◆ Problem to work on
Copy out the rows below word for word, keeping every line as it appears.

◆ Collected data
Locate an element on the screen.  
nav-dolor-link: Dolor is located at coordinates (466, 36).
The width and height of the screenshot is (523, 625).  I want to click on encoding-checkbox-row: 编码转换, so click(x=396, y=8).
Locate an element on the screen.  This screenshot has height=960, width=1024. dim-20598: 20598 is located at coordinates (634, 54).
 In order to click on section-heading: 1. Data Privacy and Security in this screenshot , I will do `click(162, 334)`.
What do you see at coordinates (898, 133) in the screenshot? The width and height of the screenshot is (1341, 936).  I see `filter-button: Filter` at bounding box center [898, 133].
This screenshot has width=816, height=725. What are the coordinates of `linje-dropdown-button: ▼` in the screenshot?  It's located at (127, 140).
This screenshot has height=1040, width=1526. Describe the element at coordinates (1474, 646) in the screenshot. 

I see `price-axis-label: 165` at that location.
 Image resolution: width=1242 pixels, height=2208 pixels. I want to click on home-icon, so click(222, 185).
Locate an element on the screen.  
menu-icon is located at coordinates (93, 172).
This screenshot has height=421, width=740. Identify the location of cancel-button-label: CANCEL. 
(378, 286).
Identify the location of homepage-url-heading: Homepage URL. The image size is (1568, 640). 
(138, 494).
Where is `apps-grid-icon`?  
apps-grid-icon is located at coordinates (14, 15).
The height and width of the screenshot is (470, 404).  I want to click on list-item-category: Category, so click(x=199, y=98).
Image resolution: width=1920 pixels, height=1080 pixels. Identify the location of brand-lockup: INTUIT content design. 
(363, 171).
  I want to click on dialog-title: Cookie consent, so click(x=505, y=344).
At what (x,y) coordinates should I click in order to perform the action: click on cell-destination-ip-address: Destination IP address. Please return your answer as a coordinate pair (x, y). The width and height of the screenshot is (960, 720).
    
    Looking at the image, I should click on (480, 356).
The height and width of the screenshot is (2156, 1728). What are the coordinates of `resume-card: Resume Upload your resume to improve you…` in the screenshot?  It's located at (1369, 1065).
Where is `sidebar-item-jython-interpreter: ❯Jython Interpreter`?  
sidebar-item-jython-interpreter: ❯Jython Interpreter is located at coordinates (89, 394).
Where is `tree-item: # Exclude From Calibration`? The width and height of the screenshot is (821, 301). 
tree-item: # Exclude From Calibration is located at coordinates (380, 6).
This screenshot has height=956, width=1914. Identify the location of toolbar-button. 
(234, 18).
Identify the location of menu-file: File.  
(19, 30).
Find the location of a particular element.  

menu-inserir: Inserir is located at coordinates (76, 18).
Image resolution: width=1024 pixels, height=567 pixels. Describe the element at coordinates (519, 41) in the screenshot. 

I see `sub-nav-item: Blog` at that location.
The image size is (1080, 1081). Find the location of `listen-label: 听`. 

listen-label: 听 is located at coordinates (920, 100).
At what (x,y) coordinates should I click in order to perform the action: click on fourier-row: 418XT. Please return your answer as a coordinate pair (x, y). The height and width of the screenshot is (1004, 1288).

◆ Response area
Locate an element on the screen.  
nav-dolor-link: Dolor is located at coordinates (466, 36).
The width and height of the screenshot is (523, 625).  I want to click on encoding-checkbox-row: 编码转换, so click(x=396, y=8).
Locate an element on the screen.  This screenshot has height=960, width=1024. dim-20598: 20598 is located at coordinates (634, 54).
 In order to click on section-heading: 1. Data Privacy and Security in this screenshot , I will do `click(162, 334)`.
What do you see at coordinates (898, 133) in the screenshot? The width and height of the screenshot is (1341, 936).  I see `filter-button: Filter` at bounding box center [898, 133].
This screenshot has width=816, height=725. What are the coordinates of `linje-dropdown-button: ▼` in the screenshot?  It's located at (127, 140).
This screenshot has height=1040, width=1526. Describe the element at coordinates (1474, 646) in the screenshot. 

I see `price-axis-label: 165` at that location.
 Image resolution: width=1242 pixels, height=2208 pixels. I want to click on home-icon, so click(222, 185).
Locate an element on the screen.  
menu-icon is located at coordinates (93, 172).
This screenshot has height=421, width=740. Identify the location of cancel-button-label: CANCEL. 
(378, 286).
Identify the location of homepage-url-heading: Homepage URL. The image size is (1568, 640). 
(138, 494).
Where is `apps-grid-icon`?  
apps-grid-icon is located at coordinates (14, 15).
The height and width of the screenshot is (470, 404).  I want to click on list-item-category: Category, so click(x=199, y=98).
Image resolution: width=1920 pixels, height=1080 pixels. Identify the location of brand-lockup: INTUIT content design. 
(363, 171).
  I want to click on dialog-title: Cookie consent, so click(x=505, y=344).
At what (x,y) coordinates should I click in order to perform the action: click on cell-destination-ip-address: Destination IP address. Please return your answer as a coordinate pair (x, y). The width and height of the screenshot is (960, 720).
    
    Looking at the image, I should click on (480, 356).
The height and width of the screenshot is (2156, 1728). What are the coordinates of `resume-card: Resume Upload your resume to improve you…` in the screenshot?  It's located at (1369, 1065).
Where is `sidebar-item-jython-interpreter: ❯Jython Interpreter`?  
sidebar-item-jython-interpreter: ❯Jython Interpreter is located at coordinates (89, 394).
Where is `tree-item: # Exclude From Calibration`? The width and height of the screenshot is (821, 301). 
tree-item: # Exclude From Calibration is located at coordinates (380, 6).
This screenshot has height=956, width=1914. Identify the location of toolbar-button. 
(234, 18).
Identify the location of menu-file: File.  
(19, 30).
Find the location of a particular element.  

menu-inserir: Inserir is located at coordinates (76, 18).
Image resolution: width=1024 pixels, height=567 pixels. Describe the element at coordinates (519, 41) in the screenshot. 

I see `sub-nav-item: Blog` at that location.
The image size is (1080, 1081). Find the location of `listen-label: 听`. 

listen-label: 听 is located at coordinates (920, 100).
At what (x,y) coordinates should I click in order to perform the action: click on fourier-row: 418XT. Please return your answer as a coordinate pair (x, y). The height and width of the screenshot is (1004, 1288).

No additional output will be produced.